We move it all inside this month; the people, the plants, the dogs, even the cats some nights.

The first frost warning is a reminder. Did I clean out the woodstove and the flue pipe last spring? Where’s the nearest woodpile with the driest logs?

We have button heat, too, but it’s the living room woodstove that centers all family life from November ’til March. The quilts and blankets come out. Also favorite pillows and thicker socks. Every morning there is a pile of layers of clothing, magazines, homework, books and newspapers in a perimeter around the stove. Usually a few tea or hot chocolate mugs, too.

Heating with wood is like a small industry.
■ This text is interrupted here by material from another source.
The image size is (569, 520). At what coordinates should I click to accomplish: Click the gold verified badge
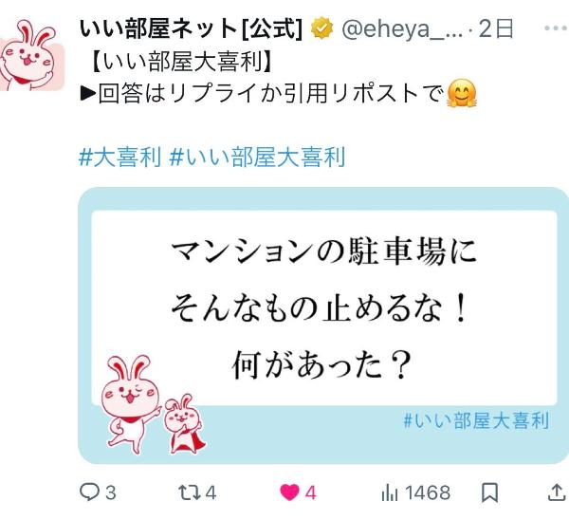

Trees that encroach on garden or orchard sunlight are cut down in the winter. At stove central, it’s wood in, ashes out. Fill the pots on the cooktop with water to keep the moisture up. I have a whole collection of oven mitts and padded gloves to move the logs around. The special pokers and shovel are close by, too.

My favorite part of the whole wood heat scenebesides seeing everyone so darned laid back and comfortable while the winds wail, as rain and snow pelt the windowsis watching the stovepipe thermometer. I swear that’s how our kids really learned their colors.
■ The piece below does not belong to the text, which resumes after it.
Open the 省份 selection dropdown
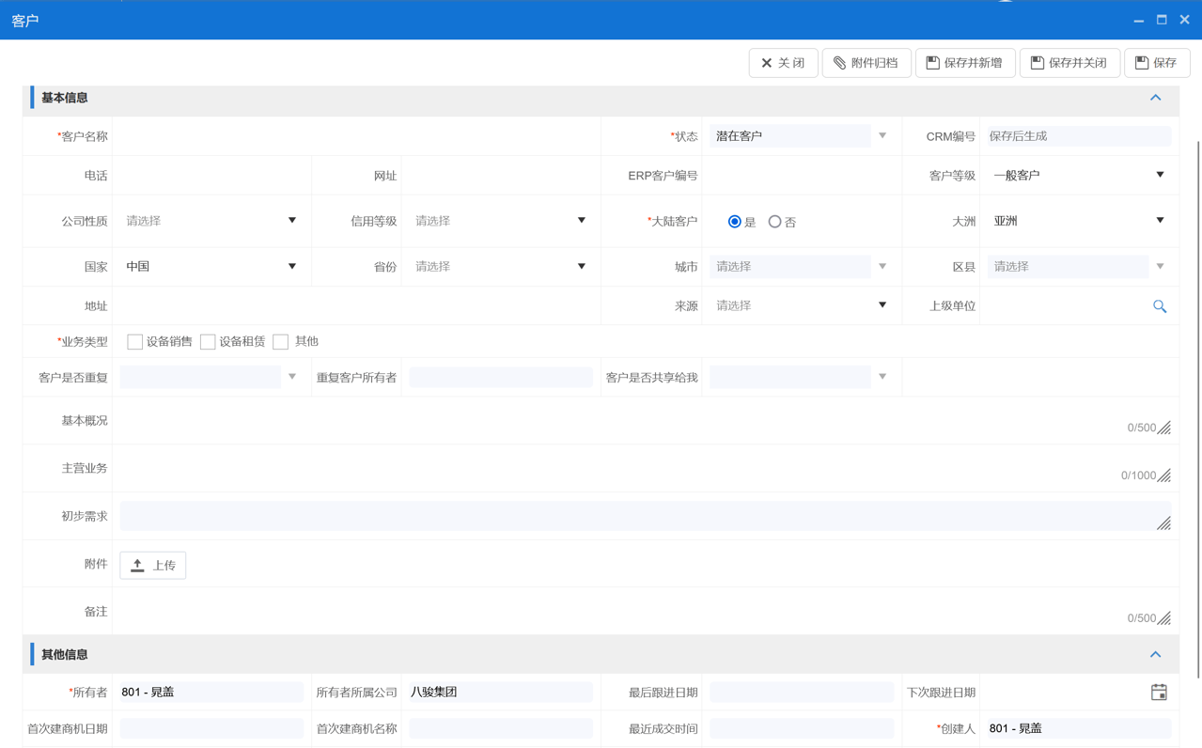1202x748 pixels. pos(500,267)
The thermometer is attached to the exit stovepipe, measuring the temperature of the smoke going up the chimney. A good, safe fire burns at about 350 degrees. Much less and it’s creating creosote that coats the flue. Too hot and the fire ignites the built-up chimney deposits.
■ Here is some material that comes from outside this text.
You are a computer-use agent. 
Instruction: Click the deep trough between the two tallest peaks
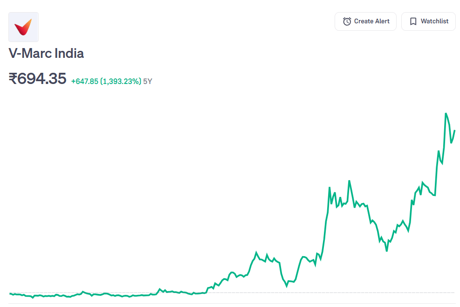click(387, 251)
Years ago, we had a funky rainbow thermometer magnetically fixed to the stove pipe. At a glance, one room away, you could tell the temperature. The arrow pointed to blue when it was too cool, sending lots of smoke and soot up the chimney. Straight up yellow was just right, most efficient use of whatever wood we were burning. “In the red” signaled danger or at least “pay attention.”

“Hey Dad, it’s in the red” was a frequent conversation starter if we were burning through a supply of sweet gum or tulip poplar, holding back the hickory for seriously cold nights.

When the arrow arced to red, it meant the stovepipe was over 500 degrees. That’s hot.

But we have a huge cast iron stove, so the red felt real nice sometimes. A woodstove is not like an electric or gas stove in one important regard. You can’t just “turn it off” quickly. I can find the cool-down air dampers with my eyes closed.

In the still quiet, in the middle of the night, our stove sometimes creaks. It sounds to me just like the old casings are settling in for a nice, long, warm winter’s sleep, like the old brown dog curled up snoring a few feet away.

‘Round about April, we’re all a little in the red ourselves with every part of the wood heat regime. The ashes, the loose bark, the hauling in and out. But right now on this side of the cold front, it’s a wonderful, budding romance.